Nun ist das leider wahr, rationale Planung ist wirklich keine Stärke von mir. Aber der Skandal besteht darin, dass unsere Gesellschaft eigentlich für eine Art Idealperson geschaffen zu sein scheint, in der alle Kräfte, Charaktereigenschaften und Kompetenzen ideal ausbalanciert sind. Menschen tun sich zu Paaren oder Gruppen oder Teams zusammen, auch weil sie von der Gesellschaft nicht individuell akzeptiert werden, so dass sie in ihr mit ihren Schwächen und Defiziten willkommen sind.

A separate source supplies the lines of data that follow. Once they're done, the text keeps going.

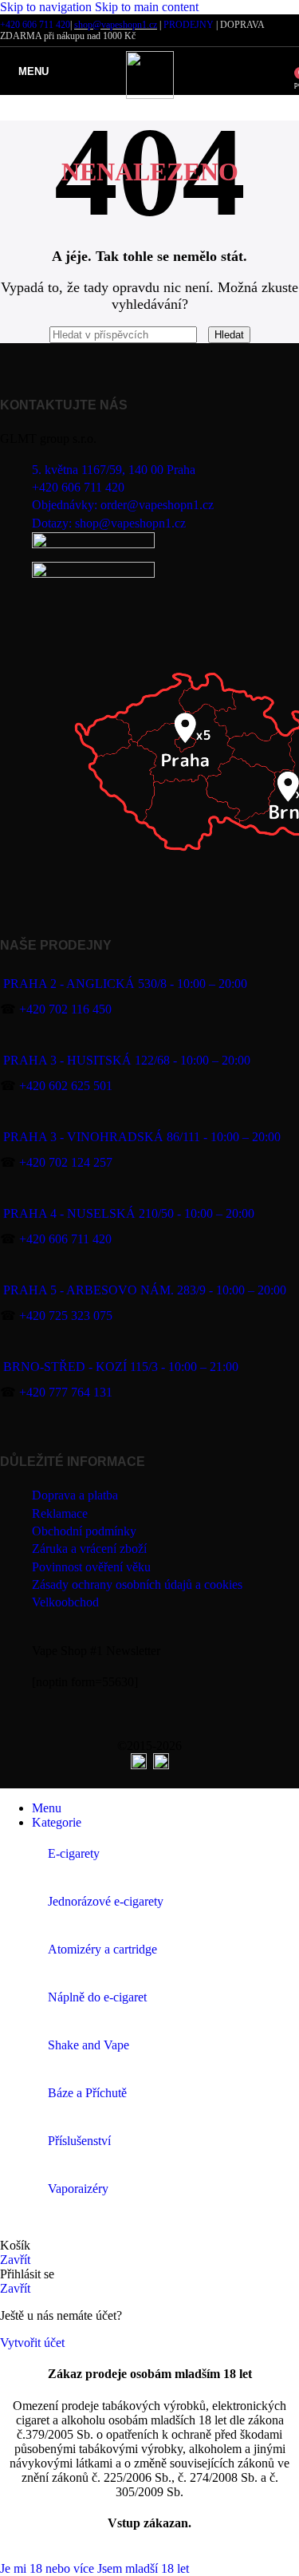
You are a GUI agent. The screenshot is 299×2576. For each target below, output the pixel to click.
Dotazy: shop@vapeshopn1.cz (109, 523)
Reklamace (60, 1513)
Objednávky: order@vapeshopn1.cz (123, 505)
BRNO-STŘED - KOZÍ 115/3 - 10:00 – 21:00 (120, 1366)
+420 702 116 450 (65, 1009)
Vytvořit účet (32, 2342)
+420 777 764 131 (65, 1392)
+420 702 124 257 (65, 1162)
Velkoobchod (65, 1602)
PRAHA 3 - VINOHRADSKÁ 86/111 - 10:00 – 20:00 (142, 1137)
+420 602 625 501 (65, 1085)
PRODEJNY (188, 24)
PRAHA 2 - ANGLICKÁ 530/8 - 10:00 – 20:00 (125, 983)
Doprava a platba (75, 1495)
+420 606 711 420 (35, 24)
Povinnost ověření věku (91, 1567)
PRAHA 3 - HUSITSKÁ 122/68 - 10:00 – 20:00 (126, 1060)
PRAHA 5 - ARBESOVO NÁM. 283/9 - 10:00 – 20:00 (144, 1290)
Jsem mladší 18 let (143, 2568)
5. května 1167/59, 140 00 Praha (113, 469)
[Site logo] (150, 94)
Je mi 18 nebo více (48, 2568)
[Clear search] (204, 334)
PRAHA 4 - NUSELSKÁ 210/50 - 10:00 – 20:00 (128, 1213)
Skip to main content (147, 7)
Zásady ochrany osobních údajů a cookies (137, 1584)
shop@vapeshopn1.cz (115, 24)
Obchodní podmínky (84, 1531)
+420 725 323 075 (65, 1315)
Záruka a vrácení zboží (89, 1548)
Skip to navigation (47, 7)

Dahinter steckt der Leistungszwang, der alles soziale Leben durchzieht, und um dem gerecht zu werden wir diese Idealperson sein müssten, wenn es nicht die anderen Menschen gäbe, die uns helfen und ergänzen und uns so vom Druck, ideal sein zu müssen, entlasten.

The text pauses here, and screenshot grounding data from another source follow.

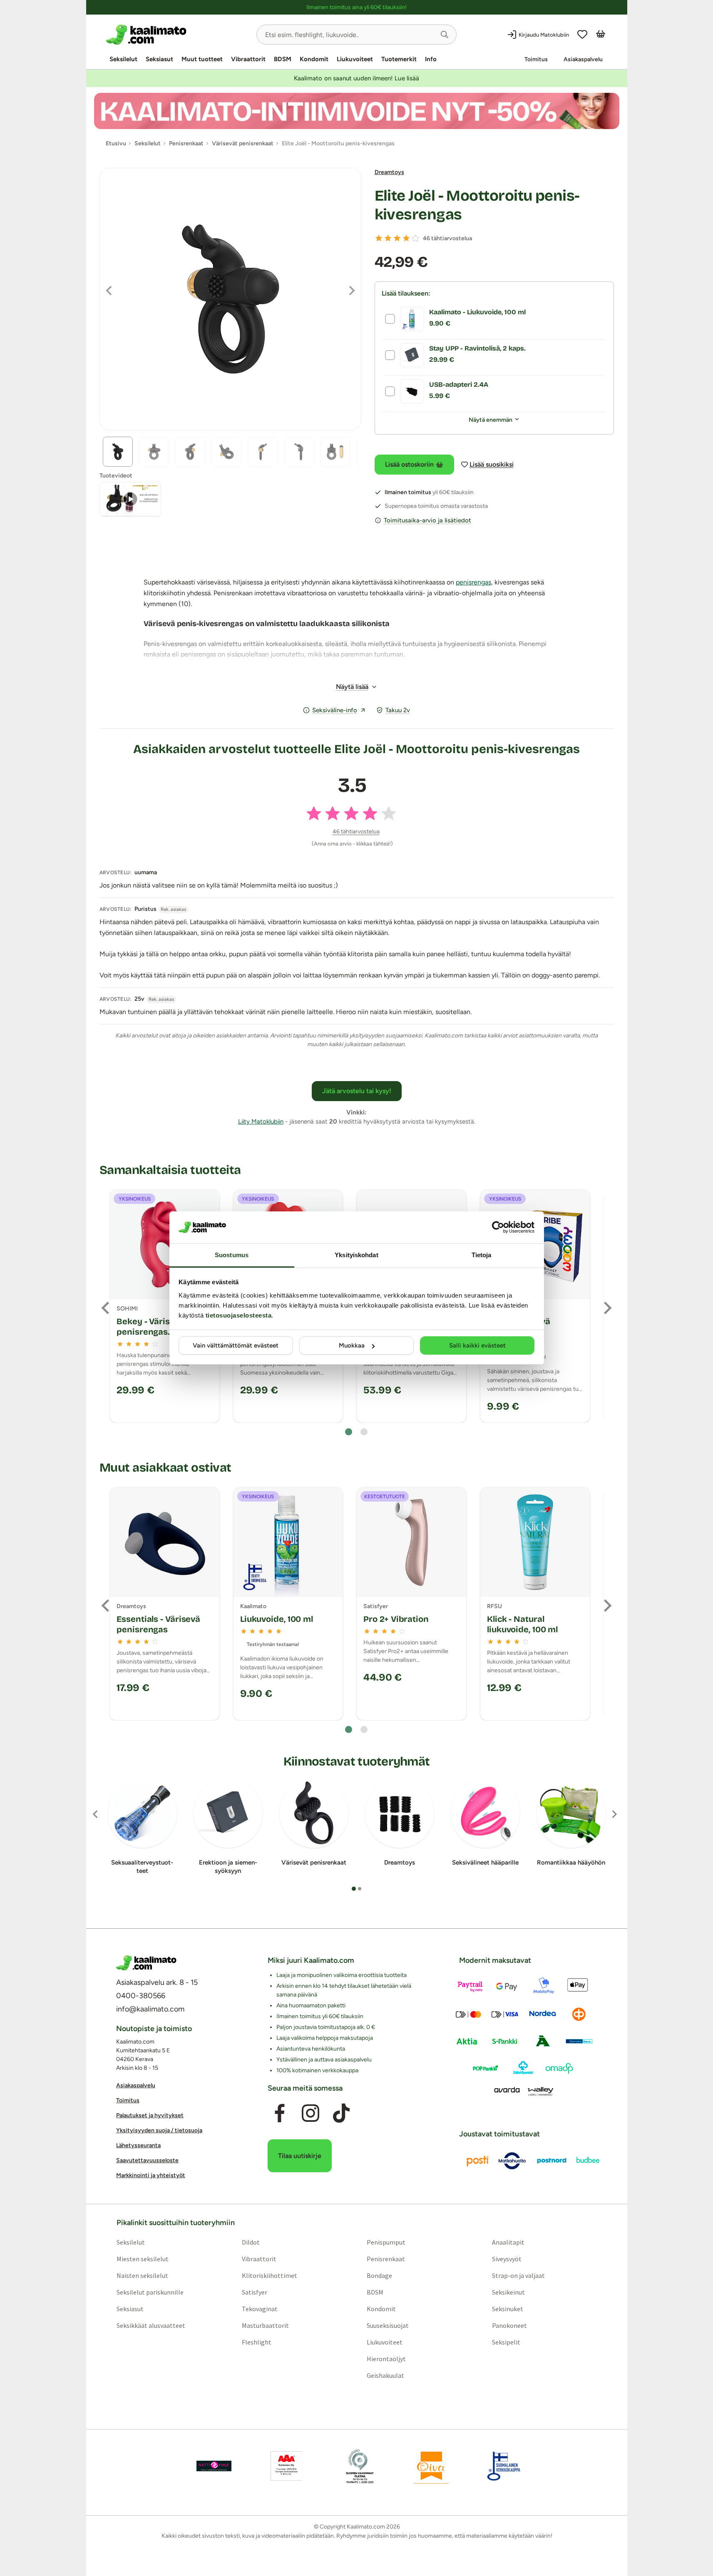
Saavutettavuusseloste (147, 2160)
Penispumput (386, 2242)
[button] (444, 34)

Die Gesellschaft prägt also durch Leistungszwang unsere Beziehungen zu anderen und schafft so eine zweite, kulturell vermittelte Schicht unserer Persönlichkeit, die die erste unserer Bedürftigkeitserfahrung als Säugling überformt. Diese Schicht und ihre Berührungen mit anderen Menschen werden erneut zu einer Quelle von Wut, Ohnmacht, Verzweiflung und Schmerz. Vielleicht habe ich mich durch die primäre Erfahrung des Angewiesenseins so an die damit verbundenen Gefühle gewöhnt, dass die zweite Schicht daran andocken konnte und ich bereit war, trotz des dadurch entstehenden Leids diese neue Persönlichkeitsschicht anzunehmen. Sekundäre Heteronomie, aus der diese schmerzhaften Gefühle entspringen, ist noch frustrierender, weil sie eigentlich nicht notwendig wäre: Dass wir als hilflose Wesen geboren werden, ist eine biologische Realität, und wir können das nicht ändern. Aber die sekundäre Angewiesenheit auf ein Pendant ist nicht notwendig, sondern entspringt der falschen Struktur unserer Gesellschaft, ihren Leistungszwängen und von den Menschen abgekoppelten Idealen.

Das Einstanzen von Freiheits- und Autonomieidealen kann ich auf der Basis dieser Überlegungen nun auch besser analysieren: Es ist Teil der Struktur der Leistungszwänge, weil es Menschen dazu zwingt, die eigenen Defizite zu erkennen, zu beseitigen oder durch Beziehungen auszugleichen. Das ist das, worauf der Algorhytmus der Partner*innenbörse (und das Wort Börse trifft es ganz genau) mich sanft und unmissverständlich hingewiesen hat: Willst Du erfolgreich leben, dann suche dir eine Partnerin nach dem Schema xy. „Freiheit“ ist dann aber bloß noch eine Funktion im Algorhythmus einer Gesellschaft, die blind ist für reale Individuen, der es nur ums eigene Funktionieren und den Erhalt der sozialen Strukturen geht.